1,525g actually weighed, according to site I ordered from. Will check my model with FFWD.


----------



## Citius (4 Dec 2015)

I think it depends on the hubs. Models with FFWD's own hubs are 1640. DT hubs come up less..


----------



## bonsaibilly (4 Dec 2015)

vrooom


----------



## bpsmith (6 Dec 2015)

Citius said:


> 1640g according to the FFWD website.


Arrived this morning. You do the maths.


----------



## bonsaibilly (6 Dec 2015)

How are they staying upright?!


----------



## bpsmith (6 Dec 2015)

bonsaibilly said:


> How are they staying upright?!


Leaning against the box that they came in. What are you suggesting exactly?


----------



## bonsaibilly (6 Dec 2015)

I dunno, that something was taking some of the load I suppose. BB


----------



## bonsaibilly (6 Dec 2015)

Not that I understand anything about it.


----------



## bpsmith (6 Dec 2015)

FFS, just accept that they are around the 1,500g mark and be done with it.

I am more than happy with their weight, especially on a 45mm deep clincher. Nice aero benefits. No major issues in the wind and actually ended up lighter than my Zonda's. Perfect.

Looking forward to testing them out now, but Santa said not yet!


----------



## bonsaibilly (6 Dec 2015)

Is that because "Santa" has more gifts a coming of bike related ilk? Or is "he" scared you might come a croppa on the ice??,


----------



## bpsmith (6 Dec 2015)

They are being partly funded by the missus for Chrimbo, so I am not fitting them for a few weeks yet. 

Determined to get a ride on them over Christmas week though. Fingers crossed that the gritters aren't out!


----------



## bpsmith (27 Dec 2015)

Now tell me they don't look light and fast...


----------



## Andrew_P (27 Dec 2015)

Nice, would be better de-logo and seat needs levelling


----------



## bpsmith (27 Dec 2015)

Andrew_P said:


> Nice, would be better de-logo and seat needs levelling


Decals are under the clear coat. Really like them as they are, but we're all different.

Saddle is ever so slightly tipped forward deliberately. Not as much as photo suggests mind you, but thanks for pointing it out in case I hadn't been aware.


----------



## winjim (27 Dec 2015)

bpsmith said:


> Now tell me they don't look light and fast...
> 
> View attachment 114017


Whatever you think about the performance of them, they do look the business.


----------



## Citius (27 Dec 2015)

Nice to see a Bianchi that isn't celeste. Unfortunately, the shed is....


----------



## bpsmith (27 Dec 2015)

winjim said:


> Whatever you think about the performance of them, they do look the business.


Cheers!


----------



## winjim (27 Dec 2015)

Citius said:


> Nice to see a Bianchi that isn't celeste. Unfortunately, the shed is....

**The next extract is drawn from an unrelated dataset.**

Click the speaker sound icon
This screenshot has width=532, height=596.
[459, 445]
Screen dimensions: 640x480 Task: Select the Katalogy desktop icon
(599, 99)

Nice touch with the cabling though. I would mention the groupset manufacturer, but since I sold my Bianchi I don't have to pretend to care about that any more.


----------



## bpsmith (27 Dec 2015)

winjim said:


> Nice touch with the cabling though. I would mention the groupset manufacturer, but since I sold my Bianchi I don't have to pretend to care about that any more.


Cabling was my addition a few months back.

I hear you on the group set, but then a Matte Black frame isn't exactly in the old skool Bianchistyle either. Quite like the fact that it's not following the norm tbh. Not seen another one around here, although obviously they must be out there.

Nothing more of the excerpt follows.